引用
当系统中的某些表存在高度不均匀的数据分布时,使用直方图能够产生更好的选择性评估,从而产生更加优化的执行计划。
通过下面的例子来感受直方图的作用
基础数据
drop user sure cascade; create user sure identified by oracle; grant resource to sure; create table sure.tab (a number, b number);
插入1万条数据
begin for i in 1..10000 loop insert into sure.tab values (i, i); end loop; commit; end; /
制造 不均匀的情况
update sure.tab set b=5 where b between 6 and 9995; commit;
此时b列的数据分布为
select b, count(*) from sure.tab group by b order by b; B COUNT(*) ---------- ---------- 1 1 2 1 3 1 4 1 5 9991 9996 1 9997 1 9998 1 9999 1 10000 1
【1】在创建索引之前,无论是查询b=1或者是b=5,都只能走 全表扫描。
explain plan for select * from sure.tab where b=1; select * from table(dbms_xplan.display); -------------------------------------------------------------------------- | Id | Operation | Name | Rows | Bytes | Cost (%CPU)| Time | -------------------------------------------------------------------------- | 0 | SELECT STATEMENT | | 1 | 26 | 6 (0)| 00:00:01 | |* 1 | TABLE ACCESS FULL| TAB | 1 | 26 | 6 (0)| 00:00:01 | --------------------------------------------------------------------------
explain plan for select * from sure.tab where b=5; select * from table(dbms_xplan.display); -------------------------------------------------------------------------- | Id | Operation | Name | Rows | Bytes | Cost (%CPU)| Time | -------------------------------------------------------------------------- | 0 | SELECT STATEMENT | | 9991 | 253K| 6 (0)| 00:00:01 | |* 1 | TABLE ACCESS FULL| TAB | 9991 | 253K| 6 (0)| 00:00:01 | --------------------------------------------------------------------------
【2】在b列上创建一个索引
create index sure.ix_tab_b on sure.tab(b);
explain plan for select * from sure.tab where b=1; select * from table(dbms_xplan.display); ---------------------------------------------------------------------------------------- | Id | Operation | Name | Rows | Bytes | Cost (%CPU)| Time | ---------------------------------------------------------------------------------------- | 0 | SELECT STATEMENT | | 1 | 26 | 2 (0)| 00:00:01 | | 1 | TABLE ACCESS BY INDEX ROWID| TAB | 1 | 26 | 2 (0)| 00:00:01 | |* 2 | INDEX RANGE SCAN | IX_TAB_B | 1 | | 1 (0)| 00:00:01 | ---------------------------------------------------------------------------------------- - dynamic sampling used for this statement 18 rows selected.

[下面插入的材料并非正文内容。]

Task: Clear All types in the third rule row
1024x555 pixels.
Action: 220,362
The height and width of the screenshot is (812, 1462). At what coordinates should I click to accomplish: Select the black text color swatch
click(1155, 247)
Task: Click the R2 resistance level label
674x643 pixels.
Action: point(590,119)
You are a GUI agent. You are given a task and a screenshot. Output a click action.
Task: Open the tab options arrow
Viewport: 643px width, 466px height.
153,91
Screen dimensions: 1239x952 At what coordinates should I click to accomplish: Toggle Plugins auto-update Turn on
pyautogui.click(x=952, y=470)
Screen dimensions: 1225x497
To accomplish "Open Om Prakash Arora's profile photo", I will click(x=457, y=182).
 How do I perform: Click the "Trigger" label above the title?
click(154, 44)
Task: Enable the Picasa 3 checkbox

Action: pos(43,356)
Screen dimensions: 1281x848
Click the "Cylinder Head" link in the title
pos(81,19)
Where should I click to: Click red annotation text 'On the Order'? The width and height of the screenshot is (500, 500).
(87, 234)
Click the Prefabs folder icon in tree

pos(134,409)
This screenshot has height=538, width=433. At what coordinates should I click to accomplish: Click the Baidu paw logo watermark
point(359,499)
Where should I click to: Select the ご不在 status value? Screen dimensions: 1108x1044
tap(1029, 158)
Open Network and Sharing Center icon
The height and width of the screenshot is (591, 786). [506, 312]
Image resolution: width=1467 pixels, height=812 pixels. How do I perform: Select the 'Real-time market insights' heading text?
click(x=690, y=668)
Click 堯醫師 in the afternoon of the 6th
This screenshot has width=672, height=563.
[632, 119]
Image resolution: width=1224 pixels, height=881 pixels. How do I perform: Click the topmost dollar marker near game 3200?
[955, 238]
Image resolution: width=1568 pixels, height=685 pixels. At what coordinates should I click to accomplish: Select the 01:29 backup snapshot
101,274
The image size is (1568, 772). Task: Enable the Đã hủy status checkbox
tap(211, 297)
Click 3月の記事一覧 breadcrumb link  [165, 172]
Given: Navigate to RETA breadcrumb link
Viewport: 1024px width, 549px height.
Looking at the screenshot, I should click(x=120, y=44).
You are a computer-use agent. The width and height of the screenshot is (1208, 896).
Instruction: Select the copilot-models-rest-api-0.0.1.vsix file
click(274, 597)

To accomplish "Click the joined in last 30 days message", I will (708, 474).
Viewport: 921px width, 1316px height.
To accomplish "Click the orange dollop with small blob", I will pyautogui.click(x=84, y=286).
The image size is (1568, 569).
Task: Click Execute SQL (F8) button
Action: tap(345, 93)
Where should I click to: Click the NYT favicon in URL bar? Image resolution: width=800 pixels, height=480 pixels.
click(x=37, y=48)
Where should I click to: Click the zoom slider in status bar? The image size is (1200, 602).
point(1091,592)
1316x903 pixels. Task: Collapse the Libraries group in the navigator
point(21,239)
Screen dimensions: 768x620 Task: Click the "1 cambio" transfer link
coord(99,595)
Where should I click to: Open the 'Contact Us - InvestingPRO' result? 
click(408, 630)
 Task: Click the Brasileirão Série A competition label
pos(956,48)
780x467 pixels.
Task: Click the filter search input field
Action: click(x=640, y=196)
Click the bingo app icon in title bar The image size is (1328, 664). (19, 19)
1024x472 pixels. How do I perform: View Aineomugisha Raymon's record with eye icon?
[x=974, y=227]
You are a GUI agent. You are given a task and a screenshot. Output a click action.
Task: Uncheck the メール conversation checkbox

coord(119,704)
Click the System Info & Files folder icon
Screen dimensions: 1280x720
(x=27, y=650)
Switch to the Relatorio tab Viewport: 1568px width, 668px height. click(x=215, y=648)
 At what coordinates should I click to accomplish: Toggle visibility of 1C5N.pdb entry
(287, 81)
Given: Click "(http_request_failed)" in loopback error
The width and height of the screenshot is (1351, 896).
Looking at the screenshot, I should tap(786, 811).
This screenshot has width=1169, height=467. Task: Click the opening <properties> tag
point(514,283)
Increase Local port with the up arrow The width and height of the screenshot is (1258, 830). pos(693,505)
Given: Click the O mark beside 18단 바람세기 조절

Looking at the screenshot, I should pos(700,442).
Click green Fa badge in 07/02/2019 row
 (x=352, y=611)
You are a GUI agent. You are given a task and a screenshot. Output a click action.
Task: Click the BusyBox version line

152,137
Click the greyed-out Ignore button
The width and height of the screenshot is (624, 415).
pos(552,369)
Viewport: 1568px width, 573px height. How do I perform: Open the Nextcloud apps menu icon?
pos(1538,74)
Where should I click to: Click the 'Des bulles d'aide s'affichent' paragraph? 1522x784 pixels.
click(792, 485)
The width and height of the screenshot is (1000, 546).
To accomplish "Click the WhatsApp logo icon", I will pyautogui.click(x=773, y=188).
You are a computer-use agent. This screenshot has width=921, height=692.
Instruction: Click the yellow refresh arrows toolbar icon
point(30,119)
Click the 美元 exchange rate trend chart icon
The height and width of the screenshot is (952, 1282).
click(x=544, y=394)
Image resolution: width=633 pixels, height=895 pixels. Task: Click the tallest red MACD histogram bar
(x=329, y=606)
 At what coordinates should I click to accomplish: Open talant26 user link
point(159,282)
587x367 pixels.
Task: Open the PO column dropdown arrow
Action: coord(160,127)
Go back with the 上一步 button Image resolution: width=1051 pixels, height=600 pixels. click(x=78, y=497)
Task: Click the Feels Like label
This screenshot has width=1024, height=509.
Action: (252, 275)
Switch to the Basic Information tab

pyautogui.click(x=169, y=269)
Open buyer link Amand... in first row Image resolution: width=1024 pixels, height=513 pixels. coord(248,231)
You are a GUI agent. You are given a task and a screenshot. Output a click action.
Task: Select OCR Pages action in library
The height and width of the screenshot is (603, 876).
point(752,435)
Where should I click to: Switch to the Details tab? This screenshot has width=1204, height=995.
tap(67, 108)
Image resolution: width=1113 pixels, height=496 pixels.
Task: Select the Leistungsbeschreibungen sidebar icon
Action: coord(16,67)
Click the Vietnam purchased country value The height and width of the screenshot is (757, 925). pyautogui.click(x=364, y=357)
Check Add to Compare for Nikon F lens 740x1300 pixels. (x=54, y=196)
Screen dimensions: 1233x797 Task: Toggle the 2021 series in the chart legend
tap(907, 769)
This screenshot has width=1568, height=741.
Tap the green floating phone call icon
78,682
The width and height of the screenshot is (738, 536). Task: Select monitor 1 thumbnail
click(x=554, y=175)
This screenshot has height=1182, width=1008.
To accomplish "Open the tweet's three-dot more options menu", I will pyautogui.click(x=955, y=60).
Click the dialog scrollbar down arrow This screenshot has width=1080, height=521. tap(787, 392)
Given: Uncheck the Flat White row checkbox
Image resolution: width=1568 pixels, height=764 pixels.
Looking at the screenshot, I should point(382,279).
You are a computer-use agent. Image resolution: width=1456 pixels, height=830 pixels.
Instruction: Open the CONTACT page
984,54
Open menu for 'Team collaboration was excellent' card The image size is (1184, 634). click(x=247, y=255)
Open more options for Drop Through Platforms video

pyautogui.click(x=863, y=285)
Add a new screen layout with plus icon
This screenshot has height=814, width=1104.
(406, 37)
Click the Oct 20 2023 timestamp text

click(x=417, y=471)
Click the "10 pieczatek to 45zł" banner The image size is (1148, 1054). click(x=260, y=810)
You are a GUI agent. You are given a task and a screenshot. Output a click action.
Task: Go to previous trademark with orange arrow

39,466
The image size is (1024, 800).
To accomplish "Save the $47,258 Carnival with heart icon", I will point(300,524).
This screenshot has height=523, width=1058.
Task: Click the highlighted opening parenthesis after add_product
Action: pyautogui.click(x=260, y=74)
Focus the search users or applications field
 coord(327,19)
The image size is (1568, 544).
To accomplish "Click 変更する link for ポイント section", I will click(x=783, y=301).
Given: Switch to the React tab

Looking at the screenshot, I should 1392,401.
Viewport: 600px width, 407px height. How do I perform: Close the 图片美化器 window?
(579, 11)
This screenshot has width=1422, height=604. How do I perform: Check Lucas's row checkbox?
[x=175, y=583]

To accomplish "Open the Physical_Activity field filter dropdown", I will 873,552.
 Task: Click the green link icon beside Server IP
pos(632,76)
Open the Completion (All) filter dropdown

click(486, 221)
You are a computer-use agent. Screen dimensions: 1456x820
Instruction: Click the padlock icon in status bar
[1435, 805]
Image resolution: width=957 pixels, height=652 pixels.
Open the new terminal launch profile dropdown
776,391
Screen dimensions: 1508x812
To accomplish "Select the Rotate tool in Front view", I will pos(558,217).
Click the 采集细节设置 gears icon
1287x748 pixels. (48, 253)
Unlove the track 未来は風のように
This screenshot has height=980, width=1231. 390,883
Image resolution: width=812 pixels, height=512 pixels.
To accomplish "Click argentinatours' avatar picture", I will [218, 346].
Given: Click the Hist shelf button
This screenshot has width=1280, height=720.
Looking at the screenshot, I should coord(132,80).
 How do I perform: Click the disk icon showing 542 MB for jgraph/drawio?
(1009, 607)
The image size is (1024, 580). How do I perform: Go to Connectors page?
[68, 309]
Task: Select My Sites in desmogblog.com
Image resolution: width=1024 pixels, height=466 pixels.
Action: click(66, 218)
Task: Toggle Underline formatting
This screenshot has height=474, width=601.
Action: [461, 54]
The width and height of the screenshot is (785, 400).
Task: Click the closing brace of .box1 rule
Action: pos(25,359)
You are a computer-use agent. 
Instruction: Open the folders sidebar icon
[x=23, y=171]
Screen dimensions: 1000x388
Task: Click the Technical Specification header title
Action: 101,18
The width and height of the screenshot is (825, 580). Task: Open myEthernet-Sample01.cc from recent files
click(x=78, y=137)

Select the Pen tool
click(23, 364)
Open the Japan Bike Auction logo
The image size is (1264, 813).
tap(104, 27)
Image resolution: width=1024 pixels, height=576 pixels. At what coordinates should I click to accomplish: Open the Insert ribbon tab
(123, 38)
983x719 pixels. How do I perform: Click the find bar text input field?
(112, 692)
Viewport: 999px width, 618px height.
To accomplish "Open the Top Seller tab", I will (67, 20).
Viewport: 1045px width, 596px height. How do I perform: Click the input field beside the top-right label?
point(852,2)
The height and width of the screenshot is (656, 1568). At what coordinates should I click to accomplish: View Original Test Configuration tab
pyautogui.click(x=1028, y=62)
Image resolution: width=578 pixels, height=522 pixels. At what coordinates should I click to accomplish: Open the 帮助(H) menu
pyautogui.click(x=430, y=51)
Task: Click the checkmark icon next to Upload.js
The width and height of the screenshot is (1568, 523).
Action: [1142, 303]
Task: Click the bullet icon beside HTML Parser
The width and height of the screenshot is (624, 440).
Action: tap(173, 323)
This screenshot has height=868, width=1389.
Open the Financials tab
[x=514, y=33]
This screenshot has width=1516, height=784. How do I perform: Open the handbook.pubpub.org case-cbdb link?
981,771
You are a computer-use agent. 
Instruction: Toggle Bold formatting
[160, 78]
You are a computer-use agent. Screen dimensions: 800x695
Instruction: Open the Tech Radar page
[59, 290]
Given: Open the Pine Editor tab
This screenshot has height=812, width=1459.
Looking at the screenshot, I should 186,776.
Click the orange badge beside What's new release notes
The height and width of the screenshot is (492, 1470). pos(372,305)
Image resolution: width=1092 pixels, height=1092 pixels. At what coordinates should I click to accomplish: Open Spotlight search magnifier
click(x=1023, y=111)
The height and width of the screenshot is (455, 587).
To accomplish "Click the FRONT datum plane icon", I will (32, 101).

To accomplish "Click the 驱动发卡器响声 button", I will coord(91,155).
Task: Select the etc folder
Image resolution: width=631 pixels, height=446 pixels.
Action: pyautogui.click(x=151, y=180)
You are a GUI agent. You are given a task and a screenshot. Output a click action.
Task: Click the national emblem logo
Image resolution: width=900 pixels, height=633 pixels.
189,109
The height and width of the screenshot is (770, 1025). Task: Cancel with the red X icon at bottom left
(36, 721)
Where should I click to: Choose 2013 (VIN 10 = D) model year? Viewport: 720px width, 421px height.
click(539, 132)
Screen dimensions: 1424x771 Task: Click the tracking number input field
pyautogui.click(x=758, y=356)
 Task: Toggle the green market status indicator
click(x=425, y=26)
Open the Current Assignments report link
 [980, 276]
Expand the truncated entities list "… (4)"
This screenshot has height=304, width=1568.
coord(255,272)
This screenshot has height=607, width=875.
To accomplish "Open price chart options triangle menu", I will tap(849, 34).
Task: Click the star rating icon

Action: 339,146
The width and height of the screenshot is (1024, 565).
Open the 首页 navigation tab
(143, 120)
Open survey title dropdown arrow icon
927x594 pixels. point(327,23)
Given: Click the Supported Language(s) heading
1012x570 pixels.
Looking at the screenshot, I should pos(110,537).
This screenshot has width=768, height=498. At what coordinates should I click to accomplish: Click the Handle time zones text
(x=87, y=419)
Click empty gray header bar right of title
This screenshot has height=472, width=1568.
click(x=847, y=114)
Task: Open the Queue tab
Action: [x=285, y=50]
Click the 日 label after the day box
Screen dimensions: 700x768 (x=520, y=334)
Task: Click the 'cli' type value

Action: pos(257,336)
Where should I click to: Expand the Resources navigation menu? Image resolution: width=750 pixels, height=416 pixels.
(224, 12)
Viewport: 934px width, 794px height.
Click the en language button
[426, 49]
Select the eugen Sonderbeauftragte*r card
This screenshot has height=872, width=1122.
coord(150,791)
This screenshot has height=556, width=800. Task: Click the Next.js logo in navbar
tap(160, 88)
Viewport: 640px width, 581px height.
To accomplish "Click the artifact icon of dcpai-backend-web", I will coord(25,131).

explain plan for select * from sure.tab where b=5; select * from table(dbms_xplan.display); -------------------------------------------------------------------------- | Id | Operation | Name | Rows | Bytes | Cost (%CPU)| Time | -------------------------------------------------------------------------- | 0 | SELECT STATEMENT | | 9991 | 253K| 6 (0)| 00:00:01 | |* 1 | TABLE ACCESS FULL| TAB | 9991 | 253K| 6 (0)| 00:00:01 | -------------------------------------------------------------------------- - dynamic sampling used for this statement 17 rows selected
网上的例子说,在有了索引以后,应该都走INDEX RANGE SCAN,但是实际情况(10201)却是,b=5时,依然选择到了正确的路径-- 全表扫描。这是因为没有统计信息,Oracle进行了 动态采样,相当于临时收集了一小份统计信息,所以这时反而挺准的。
【3】收集统计信息,但不收集直方图
analyze table sure.tab compute statistics;
与统计信息相关的视图
select num_rows, blocks, empty_blocks, avg_space, chain_cnt, avg_row_len from dba_tables where table_name = 'TAB'; NUM_ROWS BLOCKS EMPTY_BLOCKS AVG_SPACE CHAIN_CNT AVG_ROW_LEN ---------- ---------- ------------ ---------- ---------- ----------- 10000 20 4 2080 0 10 col low_value format a16 col high_value format a16 col column_name format a16 select column_name, num_distinct, low_value, high_value, density, num_buckets from dba_tab_columns where table_name = 'TAB'; COLUMN_NAME NUM_DISTINCT LOW_VALUE HIGH_VALUE DENSITY NUM_BUCKETS ---------------- ------------ ---------------- ---------------- ---------- ----------- A 10000 C102 C302 .0001 1 B 10 C102 C302 .1 1 select table_name, column_name, endpoint_number, endpoint_value from dba_tab_histograms where table_name = 'TAB'; TABLE_NA COLUMN_NAME ENDPOINT_NUMBER ENDPOINT_VALUE -------- ---------------- --------------- -------------- TAB B 0 1 TAB A 0 1 TAB B 1 10000 TAB A 1 10000
观察执行计划
explain plan for select * from sure.tab where b=1; select * from table(dbms_xplan.display); ---------------------------------------------------------------------------------------- | Id | Operation | Name | Rows | Bytes | Cost (%CPU)| Time | ---------------------------------------------------------------------------------------- | 0 | SELECT STATEMENT | | 1000 | 6000 | 4 (0)| 00:00:01 | | 1 | TABLE ACCESS BY INDEX ROWID| TAB | 1000 | 6000 | 4 (0)| 00:00:01 | |* 2 | INDEX RANGE SCAN | IX_TAB_B | 1000 | | 2 (0)| 00:00:01 | ----------------------------------------------------------------------------------------
explain plan for select * from sure.tab where b=5; select * from table(dbms_xplan.display); ---------------------------------------------------------------------------------------- | Id | Operation | Name | Rows | Bytes | Cost (%CPU)| Time | ---------------------------------------------------------------------------------------- | 0 | SELECT STATEMENT | | 1000 | 6000 | 4 (0)| 00:00:01 | | 1 | TABLE ACCESS BY INDEX ROWID| TAB | 1000 | 6000 | 4 (0)| 00:00:01 | |* 2 | INDEX RANGE SCAN | IX_TAB_B | 1000 | | 2 (0)| 00:00:01 | ----------------------------------------------------------------------------------------
有了统计信息, b=5的查询反而跑偏了。
【4】创建tab表b列的柱状图统计信息,使得优化器能够知道该列每个值的具体分布情况。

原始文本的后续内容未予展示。